start STORED RECORDS
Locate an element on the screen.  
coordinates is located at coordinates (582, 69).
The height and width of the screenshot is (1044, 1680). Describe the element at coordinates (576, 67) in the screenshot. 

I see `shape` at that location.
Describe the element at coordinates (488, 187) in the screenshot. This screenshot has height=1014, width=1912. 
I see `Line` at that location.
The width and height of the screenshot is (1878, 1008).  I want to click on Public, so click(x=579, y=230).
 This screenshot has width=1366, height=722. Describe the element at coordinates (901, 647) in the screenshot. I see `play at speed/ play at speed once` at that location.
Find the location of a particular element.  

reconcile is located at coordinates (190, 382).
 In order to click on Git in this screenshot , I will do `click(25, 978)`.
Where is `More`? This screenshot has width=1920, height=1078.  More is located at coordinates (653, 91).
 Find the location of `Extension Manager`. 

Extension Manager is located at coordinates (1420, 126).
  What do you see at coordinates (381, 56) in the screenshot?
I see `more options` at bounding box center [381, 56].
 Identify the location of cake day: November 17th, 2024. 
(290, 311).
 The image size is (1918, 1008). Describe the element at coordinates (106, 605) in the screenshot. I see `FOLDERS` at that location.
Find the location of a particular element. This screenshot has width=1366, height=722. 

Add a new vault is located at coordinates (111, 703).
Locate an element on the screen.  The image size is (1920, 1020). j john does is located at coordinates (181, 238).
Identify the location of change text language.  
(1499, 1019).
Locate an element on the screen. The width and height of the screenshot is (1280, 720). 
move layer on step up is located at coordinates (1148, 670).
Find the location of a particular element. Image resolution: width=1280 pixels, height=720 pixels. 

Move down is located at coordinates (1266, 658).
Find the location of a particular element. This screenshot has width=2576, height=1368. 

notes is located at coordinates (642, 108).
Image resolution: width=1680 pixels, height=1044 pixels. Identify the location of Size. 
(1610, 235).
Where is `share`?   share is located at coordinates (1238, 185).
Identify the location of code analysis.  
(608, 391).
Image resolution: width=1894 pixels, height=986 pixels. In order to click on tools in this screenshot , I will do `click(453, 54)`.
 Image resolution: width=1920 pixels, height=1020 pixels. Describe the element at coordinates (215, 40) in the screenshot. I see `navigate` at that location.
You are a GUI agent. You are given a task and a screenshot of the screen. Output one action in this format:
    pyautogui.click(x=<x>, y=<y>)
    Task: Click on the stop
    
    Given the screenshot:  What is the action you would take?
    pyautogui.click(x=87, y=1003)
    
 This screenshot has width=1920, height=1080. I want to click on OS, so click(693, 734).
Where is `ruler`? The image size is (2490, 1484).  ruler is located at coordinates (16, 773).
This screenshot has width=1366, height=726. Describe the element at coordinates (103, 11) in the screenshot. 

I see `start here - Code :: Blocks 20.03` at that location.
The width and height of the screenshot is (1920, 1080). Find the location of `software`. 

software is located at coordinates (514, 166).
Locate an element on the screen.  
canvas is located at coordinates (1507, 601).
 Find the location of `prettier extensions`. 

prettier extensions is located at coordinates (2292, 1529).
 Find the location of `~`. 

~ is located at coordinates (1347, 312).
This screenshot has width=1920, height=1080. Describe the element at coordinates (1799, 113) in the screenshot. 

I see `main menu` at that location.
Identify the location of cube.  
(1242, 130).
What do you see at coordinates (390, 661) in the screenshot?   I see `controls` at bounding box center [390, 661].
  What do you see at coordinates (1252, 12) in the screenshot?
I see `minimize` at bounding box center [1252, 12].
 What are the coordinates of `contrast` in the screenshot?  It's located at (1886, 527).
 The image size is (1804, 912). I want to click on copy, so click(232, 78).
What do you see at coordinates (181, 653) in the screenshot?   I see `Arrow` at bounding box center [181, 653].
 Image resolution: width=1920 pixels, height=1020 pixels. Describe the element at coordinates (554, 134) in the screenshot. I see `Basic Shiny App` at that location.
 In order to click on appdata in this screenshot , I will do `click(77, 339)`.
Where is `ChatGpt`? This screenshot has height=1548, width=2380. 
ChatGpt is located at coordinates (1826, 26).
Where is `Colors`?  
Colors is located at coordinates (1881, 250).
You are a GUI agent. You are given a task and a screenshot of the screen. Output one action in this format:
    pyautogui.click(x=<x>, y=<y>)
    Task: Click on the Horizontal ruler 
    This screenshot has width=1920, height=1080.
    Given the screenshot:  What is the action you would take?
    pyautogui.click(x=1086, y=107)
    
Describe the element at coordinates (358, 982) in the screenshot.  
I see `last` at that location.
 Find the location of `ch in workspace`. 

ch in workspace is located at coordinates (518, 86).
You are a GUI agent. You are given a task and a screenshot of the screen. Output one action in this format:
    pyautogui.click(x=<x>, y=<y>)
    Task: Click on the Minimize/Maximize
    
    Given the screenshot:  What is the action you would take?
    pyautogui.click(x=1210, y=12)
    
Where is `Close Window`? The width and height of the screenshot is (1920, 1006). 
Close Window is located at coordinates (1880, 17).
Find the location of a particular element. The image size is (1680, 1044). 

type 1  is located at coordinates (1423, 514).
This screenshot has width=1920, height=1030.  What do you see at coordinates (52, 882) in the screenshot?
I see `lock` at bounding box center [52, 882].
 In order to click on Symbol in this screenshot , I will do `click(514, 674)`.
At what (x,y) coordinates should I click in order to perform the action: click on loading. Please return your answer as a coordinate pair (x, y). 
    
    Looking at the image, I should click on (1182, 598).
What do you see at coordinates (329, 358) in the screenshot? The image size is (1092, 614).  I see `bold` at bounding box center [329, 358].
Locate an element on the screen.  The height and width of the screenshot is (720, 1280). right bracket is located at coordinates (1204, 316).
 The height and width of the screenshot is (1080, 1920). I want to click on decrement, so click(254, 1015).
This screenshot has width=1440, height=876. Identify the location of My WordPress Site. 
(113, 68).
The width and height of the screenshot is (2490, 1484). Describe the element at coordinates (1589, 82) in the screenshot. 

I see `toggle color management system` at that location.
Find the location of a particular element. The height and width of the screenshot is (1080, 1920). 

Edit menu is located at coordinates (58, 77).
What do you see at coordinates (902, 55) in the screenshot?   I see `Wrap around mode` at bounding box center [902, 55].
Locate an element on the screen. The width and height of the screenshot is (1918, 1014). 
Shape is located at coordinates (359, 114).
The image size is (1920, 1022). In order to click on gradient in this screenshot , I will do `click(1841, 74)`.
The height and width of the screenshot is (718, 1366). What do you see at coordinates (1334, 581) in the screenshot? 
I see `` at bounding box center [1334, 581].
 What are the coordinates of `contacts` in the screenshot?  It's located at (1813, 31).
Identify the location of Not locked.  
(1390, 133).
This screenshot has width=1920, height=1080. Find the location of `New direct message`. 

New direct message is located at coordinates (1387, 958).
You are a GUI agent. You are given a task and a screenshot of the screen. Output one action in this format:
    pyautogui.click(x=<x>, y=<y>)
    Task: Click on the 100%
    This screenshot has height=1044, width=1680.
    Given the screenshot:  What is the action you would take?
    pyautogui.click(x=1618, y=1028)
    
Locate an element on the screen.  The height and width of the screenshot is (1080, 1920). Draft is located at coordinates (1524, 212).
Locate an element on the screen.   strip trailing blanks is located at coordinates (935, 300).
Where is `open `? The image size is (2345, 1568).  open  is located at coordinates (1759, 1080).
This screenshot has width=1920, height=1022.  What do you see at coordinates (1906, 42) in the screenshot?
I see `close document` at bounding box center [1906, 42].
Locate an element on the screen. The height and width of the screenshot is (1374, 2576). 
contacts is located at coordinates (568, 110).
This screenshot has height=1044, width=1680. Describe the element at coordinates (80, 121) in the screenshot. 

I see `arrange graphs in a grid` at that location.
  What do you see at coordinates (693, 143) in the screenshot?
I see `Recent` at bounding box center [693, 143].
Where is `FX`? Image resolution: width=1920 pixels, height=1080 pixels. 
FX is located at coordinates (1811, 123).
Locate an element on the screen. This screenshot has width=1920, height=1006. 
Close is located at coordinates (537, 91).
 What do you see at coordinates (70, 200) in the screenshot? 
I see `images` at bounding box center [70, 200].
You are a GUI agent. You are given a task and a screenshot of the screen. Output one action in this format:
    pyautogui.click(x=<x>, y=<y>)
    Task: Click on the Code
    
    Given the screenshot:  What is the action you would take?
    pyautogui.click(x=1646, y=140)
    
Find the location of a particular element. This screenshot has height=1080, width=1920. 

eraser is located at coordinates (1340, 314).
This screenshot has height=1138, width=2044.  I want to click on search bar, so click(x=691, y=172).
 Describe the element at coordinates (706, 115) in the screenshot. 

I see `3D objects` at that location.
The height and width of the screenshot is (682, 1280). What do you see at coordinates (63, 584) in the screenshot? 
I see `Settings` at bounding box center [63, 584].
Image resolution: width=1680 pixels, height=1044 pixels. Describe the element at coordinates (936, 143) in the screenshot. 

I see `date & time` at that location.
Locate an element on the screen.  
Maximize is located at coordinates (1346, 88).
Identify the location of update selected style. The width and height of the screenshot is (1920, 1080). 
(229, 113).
end STORED RECORDS
**WRITTEN REQUEST:**
Copy out the saved entries above exactly as they appear, from the line with "Find the location of a particular element. The height" to the line with "What do you see at coordinates (902, 55)".

**WRITTEN SOLUTION:**
Find the location of a particular element. The height and width of the screenshot is (1080, 1920). 

Edit menu is located at coordinates (58, 77).
What do you see at coordinates (902, 55) in the screenshot?   I see `Wrap around mode` at bounding box center [902, 55].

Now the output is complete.